While Racing Clubs and the racing industry generally were able to return to full work despite the ongoing
danger of the virus, there was little interest from the corporate sector for sponsoring the NJT. This continues
to be the position at the time of preparing this report. As previously reported, the NJT has functioned without
a stable and ongoing financial stream, however, the growing number of claims for assistance indicates that
the Trust may not be able to continue this level of assistance in the absence of substantial financial support
from the racing industry and government sources. Securing a stable and ongoing income stream will therefore
remain a major focus for the Trust in the coming year.
In last year’s report I took the opportunity to describe in detail, the integrity measures adopted by the
Trust in assessing and approving claims for assistance and also explained the importance of that system in
maintaining the charitable status of the Trust. The members of the Trust had also recognised the need to
ensure that the provisions of the Trust Deed were appropriate for present day governance expectations and
statutory requirements. The Trust was established in 2004 and was unique in the racing industry at that time.

Pixel coordinate grounding data
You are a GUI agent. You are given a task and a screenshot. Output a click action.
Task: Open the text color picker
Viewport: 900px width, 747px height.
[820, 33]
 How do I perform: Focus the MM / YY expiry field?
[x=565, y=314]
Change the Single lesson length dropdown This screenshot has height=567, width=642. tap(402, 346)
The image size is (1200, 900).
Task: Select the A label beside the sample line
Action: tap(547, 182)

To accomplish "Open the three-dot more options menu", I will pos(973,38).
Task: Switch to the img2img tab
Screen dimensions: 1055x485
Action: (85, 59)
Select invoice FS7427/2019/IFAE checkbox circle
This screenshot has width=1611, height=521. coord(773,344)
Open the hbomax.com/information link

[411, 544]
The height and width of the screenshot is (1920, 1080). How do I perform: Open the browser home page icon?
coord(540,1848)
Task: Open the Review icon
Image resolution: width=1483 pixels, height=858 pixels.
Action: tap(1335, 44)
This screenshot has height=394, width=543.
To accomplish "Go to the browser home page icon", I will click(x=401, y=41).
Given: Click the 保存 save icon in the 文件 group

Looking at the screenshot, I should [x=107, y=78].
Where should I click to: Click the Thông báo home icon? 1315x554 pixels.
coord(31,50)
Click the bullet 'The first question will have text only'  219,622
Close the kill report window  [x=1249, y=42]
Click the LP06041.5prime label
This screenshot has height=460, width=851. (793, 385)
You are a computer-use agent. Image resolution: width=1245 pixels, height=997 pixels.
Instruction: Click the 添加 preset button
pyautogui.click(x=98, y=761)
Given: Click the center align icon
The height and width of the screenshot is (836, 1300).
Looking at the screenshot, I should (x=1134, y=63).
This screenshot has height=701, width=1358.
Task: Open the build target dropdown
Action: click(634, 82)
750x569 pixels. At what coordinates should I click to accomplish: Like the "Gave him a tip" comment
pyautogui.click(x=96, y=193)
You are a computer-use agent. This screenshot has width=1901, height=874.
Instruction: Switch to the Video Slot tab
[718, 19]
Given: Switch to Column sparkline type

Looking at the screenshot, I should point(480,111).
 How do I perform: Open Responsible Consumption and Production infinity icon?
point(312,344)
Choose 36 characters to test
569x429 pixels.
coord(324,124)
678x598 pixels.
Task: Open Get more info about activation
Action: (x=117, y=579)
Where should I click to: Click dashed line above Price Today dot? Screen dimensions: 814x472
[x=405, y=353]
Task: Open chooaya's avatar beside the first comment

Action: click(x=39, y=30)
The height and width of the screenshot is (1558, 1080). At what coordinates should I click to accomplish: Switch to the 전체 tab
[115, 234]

**REQUIREMENT 1**. According to the report on the Trust, in what year was the Trust established?
**REQUIREMENT 2**. Continue the report on the Trust, starting after its last sentence.

**EXERCISE RESULT 1**. 2004

**EXERCISE RESULT 2**.
In 2016 a number of amendments were made to the Trust Deed, primarily aimed at expanding the number of
Trustees and securing a wider range of experience and background in the future selection of Trustees. During
the year covered by this report, an issue arose as to whether the technical requirements for such amendments
had been met. The Trust engaged solicitors and briefed Counsel, specialising in the field of Trusts,
to advise on the process adopted in making the 2016 amendments. It was clear that all the Trustees had intended
to amend the Deed but the opinion of Counsel was that the documentation prepared by solicitors then
acting for the Trust, had possibly created a new Deed and that this result had not been endorsed by all the
Trustees. Counsel advised that, in view of the fact that all Trustees had endorsed the amendments, the technical
issue could be resolved by a Deed of Ratification of the 2016 amendments, which the Trustees who held
office in 2016 could adopt. That advice was accepted, and the Deed of Ratification was subsequently adopted
as advised. That experience has prompted the Trustees to consider a range of possible further amendments
to the Deed to ensure that it meets present day governance requirements. That task is well under way but
may not be fully completed by the end of 2020.